Girl studying at home with her laptop open

The COVID-19 pandemic has disrupted almost all aspects of people’s lives, including the daily rhythm of the University of Washington.  However, this quarter students in many of our remotely-taught Sociology classes are using a sociological lens to better understand how COVID-19 is impacting our lives and our communities.   

For instance, PhD student Erin Carll was originally planning to teach SOC 402, our Education Practicum, in which students gain first-hand knowledge of educational disparities through their experiences tutoring in local public schools.  With schools closed for the remainder of the year, Erin pivoted and developed a research practicum course, “Sociological Research on Education During a Health Crisis,” so that our undergraduates could gain practical research skills while studying how families with K-12 children have experienced the transition to distance learning. The students have fielded an online survey –offered in English, Spanish, and Mandarin -- that will enable them to investigate whether experiences vary by race, ethnicity, socioeconomic status, gender, school level, and "ability." 

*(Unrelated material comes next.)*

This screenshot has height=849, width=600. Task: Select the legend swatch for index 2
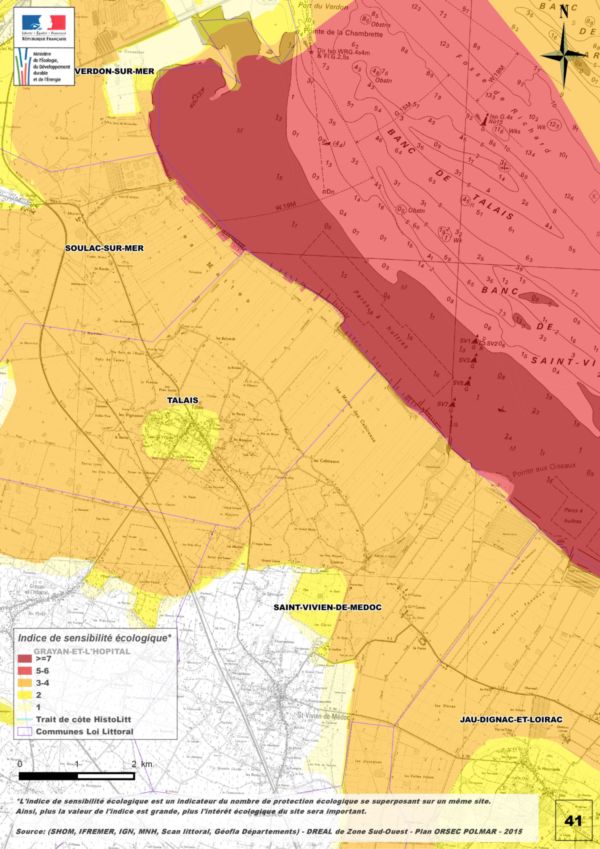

Jessica Addington, an undergraduate sociology student enrolled in the course, says conducting this research has helped her reflect on her own experiences over the past several months. “Taking a class that focuses on the current COVID-19 pandemic while we are in the middle of it is so important,” she said, “because it increases awareness while allowing students like us to explore the implicants that events like this have on our society. This class is allowing me to stay informed and educated in a time of immense uncertainty and change.”

Another research practicum, taught by PhD student Steve Karceski, was going to focus on the employment experiences of college students in Washington state.  Instead, the students are now collecting data about students’ housing conditions, access to technology, employment status, and views toward online learning.  Results from this research will be presented to city officials (virtually, of course) in mid-June.

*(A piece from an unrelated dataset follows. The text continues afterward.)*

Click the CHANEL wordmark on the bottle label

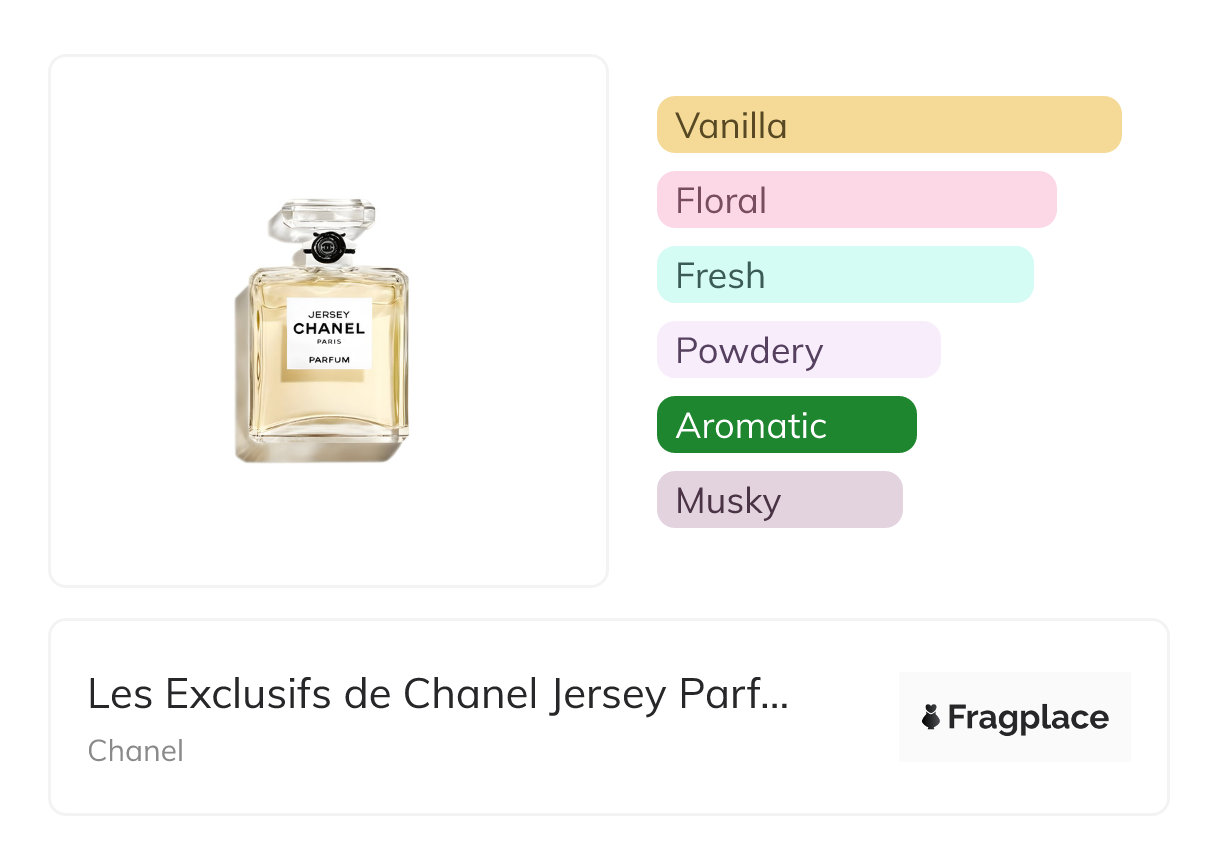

Finally, Professor Julie Brines has modified her spring seminar, “The New Inequality” to focus on social stratification in the wake of COVID-19.  Students have been keeping a pandemic journal in which they use insights from the sociology of inequality to track how equitably aid and other resources are being distributed to various groups in society.  Through these journals and in zoome-based discussions, students are discovering how the pandemic – and our responses to it  –  reveals and in many cases worsens existing inequalities in the US and across the globe.

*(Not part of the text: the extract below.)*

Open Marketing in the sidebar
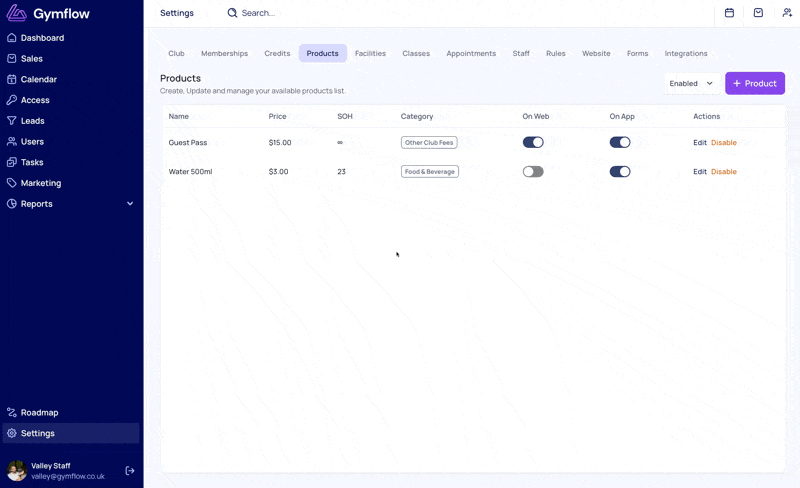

Learning about the impact of the pandemic on people’s health, as well as on their economic, social, and psychological well-being, raises important questions about whether this tragic disruption of everyday life will ultimately result in the creation of a more level playing field for all of us.  We know that many students who major in Sociology are deeply invested in making a positive impact on their communities, and we are confident that by offering them a chance to use their sociological imaginations to analyze the pandemic in real time, we are helping to lay the foundation for them to make a better future.